Environmental Regulation is now in the hands of the biggest polluters

 

October 8, 2016

Agricultural runoff has led to increased toxic algae blooms, killing fish and threatening wildlife, pets, and humans.

An environmental group has charged that political campaign investments by the Ohio Farm Bureau (OFB) have allowed corporate agriculture interests to control Ohio's environmental policy to the detriment of Lake Erie.

An analysis by Advocates for a Clean Lake Erie (ACLE) shows the OFB Federation in four state legislative elections since 2009, invested $1,173,116 in political campaigns, including*

$690,581 to 32 of 33 current State Senators and 76 of 99 current State Representatives, concentrated among key committee members

$49,100 to Governor candidates ($35,705 to John Kasich and $13,395 to Ted Strickland)

$35,050 to Ohio Supreme Court candidates

$241,874 to Ohio Republican Party Funds and PACs

$116,692 to Ohio Democratic Party Funds and PACs

$39,819 to miscellaneous PACs

"Drinking water for millions of people and precious wildlife habitat is poisoned by toxic algal blooms caused primarily by some 700 million gallons of animal feces and urine – equal to the sewage from Chicago and Los Angeles – dumped, untreated on fields draining into western Lake Erie every year from factory farms called Concentrated Animal Feeding Operations (CAFOs)," said Mike Ferner, ACLE coordinator, "And it's no accident."

ACLE, organized early this year in response to Toledo's 2014 water crisis that shut off drinking water to over 400,000 people for three days due to microcystin contamination, pointed to state government decisions it said allowed corporate agriculture sway over Ohio's environmental policy.

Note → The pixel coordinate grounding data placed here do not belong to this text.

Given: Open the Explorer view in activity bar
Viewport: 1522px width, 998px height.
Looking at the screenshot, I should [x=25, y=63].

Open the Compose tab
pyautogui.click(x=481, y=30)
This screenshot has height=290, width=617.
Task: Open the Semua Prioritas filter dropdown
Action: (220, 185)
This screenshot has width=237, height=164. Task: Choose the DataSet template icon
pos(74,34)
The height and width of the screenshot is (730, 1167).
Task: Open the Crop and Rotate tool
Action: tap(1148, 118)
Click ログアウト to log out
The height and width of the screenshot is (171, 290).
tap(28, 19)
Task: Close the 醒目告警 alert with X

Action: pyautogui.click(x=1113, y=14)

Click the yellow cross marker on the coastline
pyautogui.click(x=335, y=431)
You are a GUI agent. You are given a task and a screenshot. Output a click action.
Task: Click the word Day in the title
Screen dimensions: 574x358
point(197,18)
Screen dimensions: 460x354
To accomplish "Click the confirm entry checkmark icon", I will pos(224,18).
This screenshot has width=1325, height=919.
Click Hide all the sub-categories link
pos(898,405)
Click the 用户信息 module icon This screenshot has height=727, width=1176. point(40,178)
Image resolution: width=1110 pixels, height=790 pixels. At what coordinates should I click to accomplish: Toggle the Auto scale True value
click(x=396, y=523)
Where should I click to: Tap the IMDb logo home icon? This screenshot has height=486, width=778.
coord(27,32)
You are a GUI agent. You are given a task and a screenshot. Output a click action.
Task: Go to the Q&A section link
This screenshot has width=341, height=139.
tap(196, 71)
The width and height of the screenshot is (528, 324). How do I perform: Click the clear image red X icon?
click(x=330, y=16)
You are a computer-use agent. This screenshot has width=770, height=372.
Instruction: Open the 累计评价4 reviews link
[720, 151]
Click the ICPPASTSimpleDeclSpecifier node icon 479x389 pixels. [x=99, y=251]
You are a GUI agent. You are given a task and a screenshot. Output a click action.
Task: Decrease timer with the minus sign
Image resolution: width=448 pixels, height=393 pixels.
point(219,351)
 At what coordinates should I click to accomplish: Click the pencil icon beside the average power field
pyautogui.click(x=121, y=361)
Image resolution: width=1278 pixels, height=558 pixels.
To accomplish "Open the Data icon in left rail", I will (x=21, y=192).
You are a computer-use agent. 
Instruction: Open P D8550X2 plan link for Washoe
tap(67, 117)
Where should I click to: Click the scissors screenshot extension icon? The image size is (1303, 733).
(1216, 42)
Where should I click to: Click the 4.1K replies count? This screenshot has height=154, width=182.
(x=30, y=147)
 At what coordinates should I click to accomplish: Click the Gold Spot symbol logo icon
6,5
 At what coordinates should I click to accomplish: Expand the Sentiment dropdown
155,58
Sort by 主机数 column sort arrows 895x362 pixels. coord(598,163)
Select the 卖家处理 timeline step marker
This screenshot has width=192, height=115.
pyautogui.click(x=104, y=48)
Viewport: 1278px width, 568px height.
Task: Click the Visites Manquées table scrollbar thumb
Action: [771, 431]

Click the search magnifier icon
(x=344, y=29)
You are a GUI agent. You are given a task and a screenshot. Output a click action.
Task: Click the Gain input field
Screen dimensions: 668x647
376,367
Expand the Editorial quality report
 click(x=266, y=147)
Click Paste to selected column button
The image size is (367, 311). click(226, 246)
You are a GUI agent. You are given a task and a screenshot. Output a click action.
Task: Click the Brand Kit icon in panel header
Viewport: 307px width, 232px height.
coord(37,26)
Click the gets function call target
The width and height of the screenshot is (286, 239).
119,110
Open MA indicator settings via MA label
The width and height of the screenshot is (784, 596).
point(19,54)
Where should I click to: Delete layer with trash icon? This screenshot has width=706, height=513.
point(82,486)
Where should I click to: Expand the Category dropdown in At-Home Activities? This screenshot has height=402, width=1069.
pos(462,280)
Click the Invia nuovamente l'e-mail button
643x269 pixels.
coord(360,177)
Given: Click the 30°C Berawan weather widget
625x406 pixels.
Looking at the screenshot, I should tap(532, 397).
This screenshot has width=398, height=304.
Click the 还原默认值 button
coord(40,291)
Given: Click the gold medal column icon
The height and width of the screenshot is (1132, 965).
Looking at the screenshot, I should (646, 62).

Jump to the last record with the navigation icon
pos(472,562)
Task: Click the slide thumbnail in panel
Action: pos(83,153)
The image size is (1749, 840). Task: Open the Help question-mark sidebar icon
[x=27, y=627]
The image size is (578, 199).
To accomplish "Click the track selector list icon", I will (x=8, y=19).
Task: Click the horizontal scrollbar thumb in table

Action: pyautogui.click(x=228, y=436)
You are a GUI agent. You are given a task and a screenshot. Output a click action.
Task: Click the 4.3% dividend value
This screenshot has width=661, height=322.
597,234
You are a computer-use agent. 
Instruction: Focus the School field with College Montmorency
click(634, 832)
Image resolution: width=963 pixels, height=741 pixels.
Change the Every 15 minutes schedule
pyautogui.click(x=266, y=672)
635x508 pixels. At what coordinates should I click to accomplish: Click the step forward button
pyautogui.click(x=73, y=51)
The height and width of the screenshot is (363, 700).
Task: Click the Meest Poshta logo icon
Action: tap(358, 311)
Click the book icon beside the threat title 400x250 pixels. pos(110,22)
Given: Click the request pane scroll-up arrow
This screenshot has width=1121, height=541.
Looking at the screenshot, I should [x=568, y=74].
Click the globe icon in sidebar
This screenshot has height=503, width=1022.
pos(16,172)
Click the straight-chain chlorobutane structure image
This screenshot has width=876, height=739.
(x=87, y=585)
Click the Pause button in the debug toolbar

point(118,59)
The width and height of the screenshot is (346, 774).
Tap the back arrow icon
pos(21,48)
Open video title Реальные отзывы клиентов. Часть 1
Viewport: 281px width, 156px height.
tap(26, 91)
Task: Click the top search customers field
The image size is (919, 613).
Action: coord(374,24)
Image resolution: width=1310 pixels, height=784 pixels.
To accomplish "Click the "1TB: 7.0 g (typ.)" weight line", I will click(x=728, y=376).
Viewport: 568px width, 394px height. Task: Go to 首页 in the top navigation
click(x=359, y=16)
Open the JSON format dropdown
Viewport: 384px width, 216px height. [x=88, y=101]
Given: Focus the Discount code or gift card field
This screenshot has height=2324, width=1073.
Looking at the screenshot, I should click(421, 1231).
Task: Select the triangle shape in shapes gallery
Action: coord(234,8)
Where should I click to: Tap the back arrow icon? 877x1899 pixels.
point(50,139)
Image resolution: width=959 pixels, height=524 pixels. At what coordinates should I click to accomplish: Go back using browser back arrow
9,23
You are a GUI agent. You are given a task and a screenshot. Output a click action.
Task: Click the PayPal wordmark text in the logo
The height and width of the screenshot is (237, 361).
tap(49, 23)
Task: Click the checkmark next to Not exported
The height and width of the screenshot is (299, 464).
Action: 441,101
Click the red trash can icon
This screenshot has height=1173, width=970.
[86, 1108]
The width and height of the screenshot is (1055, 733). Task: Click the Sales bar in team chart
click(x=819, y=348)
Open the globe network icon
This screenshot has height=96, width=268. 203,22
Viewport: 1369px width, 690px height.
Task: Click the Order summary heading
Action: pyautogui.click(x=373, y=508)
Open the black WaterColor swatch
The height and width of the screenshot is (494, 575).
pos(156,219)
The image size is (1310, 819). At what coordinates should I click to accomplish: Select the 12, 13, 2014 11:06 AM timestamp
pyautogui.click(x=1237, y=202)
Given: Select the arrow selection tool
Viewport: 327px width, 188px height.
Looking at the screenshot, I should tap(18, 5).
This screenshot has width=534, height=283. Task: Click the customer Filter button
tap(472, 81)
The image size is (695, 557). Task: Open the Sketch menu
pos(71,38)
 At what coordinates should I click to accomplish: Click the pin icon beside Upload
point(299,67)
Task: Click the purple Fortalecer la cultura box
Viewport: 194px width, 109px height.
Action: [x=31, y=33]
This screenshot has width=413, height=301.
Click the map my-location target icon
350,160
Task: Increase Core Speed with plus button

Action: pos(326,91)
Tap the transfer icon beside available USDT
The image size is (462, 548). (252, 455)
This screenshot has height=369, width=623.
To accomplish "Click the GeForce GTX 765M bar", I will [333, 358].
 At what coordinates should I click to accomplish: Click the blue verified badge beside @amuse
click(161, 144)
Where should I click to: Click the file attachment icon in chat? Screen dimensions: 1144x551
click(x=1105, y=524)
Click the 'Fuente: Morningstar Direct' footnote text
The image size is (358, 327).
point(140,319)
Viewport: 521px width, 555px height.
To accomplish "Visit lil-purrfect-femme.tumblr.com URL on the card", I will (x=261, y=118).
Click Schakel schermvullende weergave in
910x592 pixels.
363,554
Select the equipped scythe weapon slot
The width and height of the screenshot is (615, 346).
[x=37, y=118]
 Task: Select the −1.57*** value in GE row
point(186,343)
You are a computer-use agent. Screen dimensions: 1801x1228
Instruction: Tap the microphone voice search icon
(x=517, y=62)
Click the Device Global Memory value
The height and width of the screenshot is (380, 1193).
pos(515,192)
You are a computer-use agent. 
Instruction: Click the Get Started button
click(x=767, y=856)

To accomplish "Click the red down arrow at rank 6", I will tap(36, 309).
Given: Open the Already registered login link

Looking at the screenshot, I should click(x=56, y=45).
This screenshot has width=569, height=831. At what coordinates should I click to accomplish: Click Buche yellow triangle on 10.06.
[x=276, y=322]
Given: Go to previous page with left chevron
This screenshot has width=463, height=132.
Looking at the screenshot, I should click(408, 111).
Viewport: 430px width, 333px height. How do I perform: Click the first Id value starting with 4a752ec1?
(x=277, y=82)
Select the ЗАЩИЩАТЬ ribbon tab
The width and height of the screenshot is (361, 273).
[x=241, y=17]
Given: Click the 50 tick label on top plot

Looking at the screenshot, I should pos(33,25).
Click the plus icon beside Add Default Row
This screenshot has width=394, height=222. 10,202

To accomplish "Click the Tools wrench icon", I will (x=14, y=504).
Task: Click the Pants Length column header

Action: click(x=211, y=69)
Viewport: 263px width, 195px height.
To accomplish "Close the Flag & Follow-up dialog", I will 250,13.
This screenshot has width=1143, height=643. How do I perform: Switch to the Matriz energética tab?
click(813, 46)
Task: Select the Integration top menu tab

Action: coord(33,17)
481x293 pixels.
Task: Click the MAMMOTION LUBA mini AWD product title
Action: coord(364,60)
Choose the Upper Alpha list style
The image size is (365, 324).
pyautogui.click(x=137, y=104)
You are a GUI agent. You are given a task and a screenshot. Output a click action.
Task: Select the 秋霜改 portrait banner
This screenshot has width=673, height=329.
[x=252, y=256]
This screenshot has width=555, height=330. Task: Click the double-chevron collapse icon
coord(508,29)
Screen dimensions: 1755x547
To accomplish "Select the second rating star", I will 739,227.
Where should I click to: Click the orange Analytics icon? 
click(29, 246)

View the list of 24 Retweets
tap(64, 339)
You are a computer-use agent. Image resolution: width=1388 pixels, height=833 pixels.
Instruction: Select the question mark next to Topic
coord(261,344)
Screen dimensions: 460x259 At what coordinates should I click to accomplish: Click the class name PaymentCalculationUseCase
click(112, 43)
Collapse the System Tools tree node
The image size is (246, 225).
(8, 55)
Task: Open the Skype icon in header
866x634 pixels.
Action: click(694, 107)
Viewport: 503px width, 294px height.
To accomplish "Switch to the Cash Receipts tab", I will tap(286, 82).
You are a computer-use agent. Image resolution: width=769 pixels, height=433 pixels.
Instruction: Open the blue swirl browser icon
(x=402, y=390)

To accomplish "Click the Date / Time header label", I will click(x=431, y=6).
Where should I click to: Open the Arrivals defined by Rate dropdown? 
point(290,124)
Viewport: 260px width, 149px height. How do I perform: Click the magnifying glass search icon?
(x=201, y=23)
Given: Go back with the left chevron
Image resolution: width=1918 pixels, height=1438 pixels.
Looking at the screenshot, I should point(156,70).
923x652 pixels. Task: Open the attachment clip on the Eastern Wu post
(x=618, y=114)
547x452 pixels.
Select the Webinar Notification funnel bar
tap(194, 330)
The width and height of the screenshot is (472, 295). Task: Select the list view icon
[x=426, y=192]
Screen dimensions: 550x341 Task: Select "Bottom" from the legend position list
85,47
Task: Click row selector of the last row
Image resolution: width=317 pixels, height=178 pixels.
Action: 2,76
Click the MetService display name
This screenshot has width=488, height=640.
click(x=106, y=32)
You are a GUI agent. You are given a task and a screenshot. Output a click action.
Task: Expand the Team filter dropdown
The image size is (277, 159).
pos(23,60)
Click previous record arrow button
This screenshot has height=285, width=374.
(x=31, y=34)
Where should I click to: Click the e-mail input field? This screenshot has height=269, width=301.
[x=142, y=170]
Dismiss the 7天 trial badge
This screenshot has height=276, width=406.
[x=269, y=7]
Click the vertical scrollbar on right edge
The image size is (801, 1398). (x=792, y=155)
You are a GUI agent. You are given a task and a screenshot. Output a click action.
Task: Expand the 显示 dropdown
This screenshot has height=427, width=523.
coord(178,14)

An area of algae bloom is called a "dead zone."

In 2000, CAFO permitting authority was switched from the Ohio EPA to the Ohio Department of Agriculture and last year, a long-time Farm Bureau lobbyist was appointed director of Lake Erie policy for the Ohio EPA.

"It staggers the imagination but it's true," Ferner added, "that Karl Gebhardt, a 19-year lobbyist with the OFB was appointed Chief of Soil and Water Resources for the Ohio DNR in 2012 and then OEPA Deputy Director in charge of Lake Erie programs the very year after Toledo's water crisis."

Last month, ACLE sent a questionnaire to all candidates for the Ohio House and Senate, to see if they support reducing corporate agriculture's influence over Ohio farm policy and if they support having the U.S. EPA designate western Lake Erie as "impaired" as was done to begin the cleanup of Chesapeake Bay.